— 18.10.2020

Rosberg im Audi R8 LMS GT3 mit Steer by Wire

Nico Rosberg hat sich mit einem GT3-Audi ohne Lenksäule auf die Nordschleife gewagt

Wenn ein Weltmeister am digitalen Steuer dreht… Nach der Bewährungsprobe des Porsche Cayman 718 GT4, der das 24h Rennen auf dem Nürburgring ohne mechanische Verbindung in der Lenkung erfolgreich gefahren ist, hat sich Nico Rosberg ins Steer-by-Wire Cockpit des Audi R8 LMS GT3 von Schaeffler Paravan gesetzt und den Space-Drive-Technologieträger auf der Nordschleife einem Härtetest unterzogen.

Rosberg absolvierte damit die erste High-Speed-Fahrt für einen GT3 Boliden ohne mechanische Verbindung zwischen Lenkeinheit und Lenkgetriebe auf der anspruchsvollsten Rennstrecke der Welt!

„Mir ist kein einziger Nachteil aufgefallen, auch Curbs oder kleinere Vibrationen waren zu spüren“, sagt der ehemalige Formel-1-Weltmeister zu AUTO BILD. „Ich würde gern mehr im Detail herausfinden: Wie genau man das schafft, den Input so genau von den Reifen zum Lenkrad abzubilden. Das ist software- und sensortechnisch eine Riesenherausforderung. Diese Technologie wird für die zukünftige Fahrzeugentwicklung eine wichtige Rolle spielen. Ohne Lenksäule hat man einen enormen Platzgewinn und kann den Innenraum frei gestalten.“
Rosberg im Audi R8 LMS GT3 mit Steer by Wire

Rosberg hat sich mit einem GT3-Audi ohne Lenksäule auf die Nordschleife gewagt

Hintergrund für den Test war die geplante engere Zusammenarbeit zwischen Rosbergs TRE GmbH (ein Teil vom Team Rosberg) und Schaeffler Paravan mit Blick auf die Entwicklung neuer Fahrzeugkonzepte.

Rosberg: „Die Zusammenarbeit zwischen TRE und Schaeffler Paravan entstand beim Projekt ,Schaffler Mover‘, bei dem TRE das komplette Corner Modul entwickelt hat.“ Das Modul ermöglicht es dem Fahrzeug, seitlich einzuparken und sich auf der Stelle zu drehen.

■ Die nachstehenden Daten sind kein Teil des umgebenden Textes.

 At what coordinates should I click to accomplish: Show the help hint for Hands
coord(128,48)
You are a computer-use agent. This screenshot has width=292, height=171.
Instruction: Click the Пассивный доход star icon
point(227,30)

Nun also die Lenkung ohne mechanische Lenksäule, die Schaeffler Paravan „Space Drive“ nennt. „Eine konventionelle Lenkung verfügt über eine mechanische Verbindung zwischen Lenkrad und dem Lenkgetriebe“, erklärt Rosberg. „Dies ist durch eine elektronische Steuerung der Lenkung nicht mehr nötig. Die elektrischen bzw. elektronischen Impulse von einem Joystick, Minilenkrad oder einem anderen Eingabegerät werden per Kabel an eine zentrale Steuerungseinheit weitergegeben, welche die Lenksignale dann an den Servomotor weiterleitet.“

Mit Blick auf die Entwicklung neuer Fahrzeugkonzepte kann man – analog zum Schaeffler Mover – sogar noch einen Schritt weiter gehen und die Räder komplett voneinander entkoppeln. Rosberg: „Durch den Wegfall der Lenkachse bekommt man sowohl im Innenraum als auch im Motorraum mehr Platz der frei genutzt werden kann. Dadurch kann das Auto ganz neu gedacht werden, mit Blick auf die Gestaltung neuer Innenraum- und Fahrwerkskonzepte.“

Dadurch wird es egal, ob der Fahrer links oder rechts sitzt, ob das Fahrzeug per digitalen Lenksystem gesteuert oder per GPS-Signal ganz autonom gefahren wird.

Rosberg über das Forcefeedback-Lenkrad im Audi: „Es fühlt sich wirklich genauso wie im Auto auf der Strecke an, genau wie das mechanische System. Ich war total überrascht, dass man den Unterschied nicht spürt.“

In der dritten Generation von Space Drive wird das System aktuell komplett überarbeitet. Ziel: unter anderem leistungsfähigere Elektromotoren und Elektronik. Space Drive 3 stellt damit die Basisentwicklung für die Großserienreife dar. Und auch Rosberg will mit seiner Firma TRE in Zukunft noch enger mit den Bayern zusammenarbeiten. Der ehemalige Formel-1-Weltmeister strebt nach noch intelligenteren Lösungen für die Mobilität von morgen.